Write the data below out again in full, exactly as shown.

[[ DATA TO EXAMINE open ]]

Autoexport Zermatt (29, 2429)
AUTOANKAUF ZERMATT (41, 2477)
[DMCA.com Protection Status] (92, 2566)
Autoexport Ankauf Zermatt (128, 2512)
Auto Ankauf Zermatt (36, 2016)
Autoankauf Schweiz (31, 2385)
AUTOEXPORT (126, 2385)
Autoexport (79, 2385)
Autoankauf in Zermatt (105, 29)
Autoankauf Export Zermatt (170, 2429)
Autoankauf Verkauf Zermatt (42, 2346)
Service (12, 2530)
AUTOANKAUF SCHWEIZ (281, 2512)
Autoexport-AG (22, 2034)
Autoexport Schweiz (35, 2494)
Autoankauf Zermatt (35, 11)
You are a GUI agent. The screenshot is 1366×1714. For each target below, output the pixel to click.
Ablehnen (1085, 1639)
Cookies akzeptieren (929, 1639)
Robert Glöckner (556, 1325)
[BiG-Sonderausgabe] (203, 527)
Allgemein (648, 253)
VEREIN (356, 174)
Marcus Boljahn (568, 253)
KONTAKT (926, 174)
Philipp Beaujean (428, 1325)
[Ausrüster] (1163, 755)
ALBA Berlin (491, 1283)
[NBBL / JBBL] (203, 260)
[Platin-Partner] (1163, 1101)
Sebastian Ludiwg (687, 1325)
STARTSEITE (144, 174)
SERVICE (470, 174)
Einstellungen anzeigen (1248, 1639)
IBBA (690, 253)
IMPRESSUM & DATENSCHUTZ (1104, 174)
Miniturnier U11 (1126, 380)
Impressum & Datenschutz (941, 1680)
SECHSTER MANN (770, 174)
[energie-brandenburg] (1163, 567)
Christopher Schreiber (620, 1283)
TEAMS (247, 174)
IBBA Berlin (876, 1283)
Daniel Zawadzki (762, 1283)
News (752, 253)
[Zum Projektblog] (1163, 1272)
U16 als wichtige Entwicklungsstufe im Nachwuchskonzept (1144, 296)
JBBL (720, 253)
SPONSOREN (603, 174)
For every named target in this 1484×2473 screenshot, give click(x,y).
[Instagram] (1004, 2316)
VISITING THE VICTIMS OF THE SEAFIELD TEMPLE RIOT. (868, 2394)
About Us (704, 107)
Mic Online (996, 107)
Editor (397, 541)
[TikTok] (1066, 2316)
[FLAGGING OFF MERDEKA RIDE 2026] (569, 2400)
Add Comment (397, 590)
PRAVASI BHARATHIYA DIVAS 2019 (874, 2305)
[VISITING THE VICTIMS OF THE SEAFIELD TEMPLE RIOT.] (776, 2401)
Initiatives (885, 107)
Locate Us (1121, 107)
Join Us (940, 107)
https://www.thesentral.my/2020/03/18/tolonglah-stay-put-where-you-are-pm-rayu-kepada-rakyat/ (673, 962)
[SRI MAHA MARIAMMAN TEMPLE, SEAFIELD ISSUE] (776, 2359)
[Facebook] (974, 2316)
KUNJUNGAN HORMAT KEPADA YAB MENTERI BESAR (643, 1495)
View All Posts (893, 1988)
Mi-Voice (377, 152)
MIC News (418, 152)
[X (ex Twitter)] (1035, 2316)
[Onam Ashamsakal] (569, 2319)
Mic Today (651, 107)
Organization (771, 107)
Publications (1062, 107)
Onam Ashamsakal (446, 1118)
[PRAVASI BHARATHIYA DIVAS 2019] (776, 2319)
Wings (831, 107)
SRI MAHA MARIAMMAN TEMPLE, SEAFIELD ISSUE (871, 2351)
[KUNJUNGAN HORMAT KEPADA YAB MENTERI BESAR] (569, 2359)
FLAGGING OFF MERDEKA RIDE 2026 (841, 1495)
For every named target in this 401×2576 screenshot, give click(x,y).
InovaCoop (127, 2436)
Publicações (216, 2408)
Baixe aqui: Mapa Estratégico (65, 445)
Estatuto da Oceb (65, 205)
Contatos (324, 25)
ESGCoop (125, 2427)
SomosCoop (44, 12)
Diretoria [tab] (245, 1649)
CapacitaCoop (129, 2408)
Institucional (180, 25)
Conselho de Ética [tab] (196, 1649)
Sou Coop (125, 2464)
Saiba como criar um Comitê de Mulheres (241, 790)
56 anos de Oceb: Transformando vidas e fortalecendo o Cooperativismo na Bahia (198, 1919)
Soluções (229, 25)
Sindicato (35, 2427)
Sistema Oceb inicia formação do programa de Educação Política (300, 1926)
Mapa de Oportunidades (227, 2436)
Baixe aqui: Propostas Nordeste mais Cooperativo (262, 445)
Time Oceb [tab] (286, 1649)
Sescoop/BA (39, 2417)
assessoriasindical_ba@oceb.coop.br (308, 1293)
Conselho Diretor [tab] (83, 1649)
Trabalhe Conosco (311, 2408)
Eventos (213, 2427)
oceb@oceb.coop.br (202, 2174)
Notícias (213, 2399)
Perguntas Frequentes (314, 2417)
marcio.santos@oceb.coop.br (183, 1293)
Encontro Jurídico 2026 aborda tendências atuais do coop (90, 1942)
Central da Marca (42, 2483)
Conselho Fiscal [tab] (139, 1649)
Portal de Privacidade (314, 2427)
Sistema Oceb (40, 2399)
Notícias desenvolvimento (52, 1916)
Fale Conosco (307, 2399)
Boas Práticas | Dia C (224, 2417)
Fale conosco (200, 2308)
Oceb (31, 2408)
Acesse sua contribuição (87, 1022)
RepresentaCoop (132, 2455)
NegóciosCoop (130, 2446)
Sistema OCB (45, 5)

[[ DATA TO EXAMINE closed ]]

YOUR SOLUTION:
Autoexport Zermatt (29, 2429)
AUTOANKAUF ZERMATT (41, 2477)
[DMCA.com Protection Status] (92, 2566)
Autoexport Ankauf Zermatt (128, 2512)
Auto Ankauf Zermatt (36, 2016)
Autoankauf Schweiz (31, 2385)
AUTOEXPORT (126, 2385)
Autoexport (79, 2385)
Autoankauf in Zermatt (105, 29)
Autoankauf Export Zermatt (170, 2429)
Autoankauf Verkauf Zermatt (42, 2346)
Service (12, 2530)
AUTOANKAUF SCHWEIZ (281, 2512)
Autoexport-AG (22, 2034)
Autoexport Schweiz (35, 2494)
Autoankauf Zermatt (35, 11)
You are a GUI agent. The screenshot is 1366×1714. For each target below, output the pixel to click.
Ablehnen (1085, 1639)
Cookies akzeptieren (929, 1639)
Robert Glöckner (556, 1325)
[BiG-Sonderausgabe] (203, 527)
Allgemein (648, 253)
VEREIN (356, 174)
Marcus Boljahn (568, 253)
KONTAKT (926, 174)
Philipp Beaujean (428, 1325)
[Ausrüster] (1163, 755)
ALBA Berlin (491, 1283)
[NBBL / JBBL] (203, 260)
[Platin-Partner] (1163, 1101)
Sebastian Ludiwg (687, 1325)
STARTSEITE (144, 174)
SERVICE (470, 174)
Einstellungen anzeigen (1248, 1639)
IBBA (690, 253)
IMPRESSUM & DATENSCHUTZ (1104, 174)
Miniturnier U11 (1126, 380)
Impressum & Datenschutz (941, 1680)
SECHSTER MANN (770, 174)
[energie-brandenburg] (1163, 567)
Christopher Schreiber (620, 1283)
TEAMS (247, 174)
IBBA Berlin (876, 1283)
Daniel Zawadzki (762, 1283)
News (752, 253)
[Zum Projektblog] (1163, 1272)
U16 als wichtige Entwicklungsstufe im Nachwuchskonzept (1144, 296)
JBBL (720, 253)
SPONSOREN (603, 174)
For every named target in this 1484×2473 screenshot, give click(x,y).
[Instagram] (1004, 2316)
VISITING THE VICTIMS OF THE SEAFIELD TEMPLE RIOT. (868, 2394)
About Us (704, 107)
Mic Online (996, 107)
Editor (397, 541)
[TikTok] (1066, 2316)
[FLAGGING OFF MERDEKA RIDE 2026] (569, 2400)
Add Comment (397, 590)
PRAVASI BHARATHIYA DIVAS 2019 (874, 2305)
[VISITING THE VICTIMS OF THE SEAFIELD TEMPLE RIOT.] (776, 2401)
Initiatives (885, 107)
Locate Us (1121, 107)
Join Us (940, 107)
https://www.thesentral.my/2020/03/18/tolonglah-stay-put-where-you-are-pm-rayu-kepada-rakyat/ (673, 962)
[SRI MAHA MARIAMMAN TEMPLE, SEAFIELD ISSUE] (776, 2359)
[Facebook] (974, 2316)
KUNJUNGAN HORMAT KEPADA YAB MENTERI BESAR (643, 1495)
View All Posts (893, 1988)
Mi-Voice (377, 152)
MIC News (418, 152)
[X (ex Twitter)] (1035, 2316)
[Onam Ashamsakal] (569, 2319)
Mic Today (651, 107)
Organization (771, 107)
Publications (1062, 107)
Onam Ashamsakal (446, 1118)
[PRAVASI BHARATHIYA DIVAS 2019] (776, 2319)
Wings (831, 107)
SRI MAHA MARIAMMAN TEMPLE, SEAFIELD ISSUE (871, 2351)
[KUNJUNGAN HORMAT KEPADA YAB MENTERI BESAR] (569, 2359)
FLAGGING OFF MERDEKA RIDE 2026 (841, 1495)
For every named target in this 401×2576 screenshot, give click(x,y).
InovaCoop (127, 2436)
Publicações (216, 2408)
Baixe aqui: Mapa Estratégico (65, 445)
Estatuto da Oceb (65, 205)
Contatos (324, 25)
ESGCoop (125, 2427)
SomosCoop (44, 12)
Diretoria [tab] (245, 1649)
CapacitaCoop (129, 2408)
Institucional (180, 25)
Conselho de Ética [tab] (196, 1649)
Sou Coop (125, 2464)
Saiba como criar um Comitê de Mulheres (241, 790)
56 anos de Oceb: Transformando vidas e fortalecendo o Cooperativismo na Bahia (198, 1919)
Soluções (229, 25)
Sindicato (35, 2427)
Sistema Oceb inicia formação do programa de Educação Política (300, 1926)
Mapa de Oportunidades (227, 2436)
Baixe aqui: Propostas Nordeste mais Cooperativo (262, 445)
Time Oceb [tab] (286, 1649)
Sescoop/BA (39, 2417)
assessoriasindical_ba@oceb.coop.br (308, 1293)
Conselho Diretor [tab] (83, 1649)
Trabalhe Conosco (311, 2408)
Eventos (213, 2427)
oceb@oceb.coop.br (202, 2174)
Notícias (213, 2399)
Perguntas Frequentes (314, 2417)
marcio.santos@oceb.coop.br (183, 1293)
Encontro Jurídico 2026 aborda tendências atuais do coop (90, 1942)
Central da Marca (42, 2483)
Conselho Fiscal [tab] (139, 1649)
Portal de Privacidade (314, 2427)
Sistema Oceb (40, 2399)
Notícias desenvolvimento (52, 1916)
Fale Conosco (307, 2399)
Boas Práticas | Dia C (224, 2417)
Fale conosco (200, 2308)
Oceb (31, 2408)
Acesse sua contribuição (87, 1022)
RepresentaCoop (132, 2455)
NegóciosCoop (130, 2446)
Sistema OCB (45, 5)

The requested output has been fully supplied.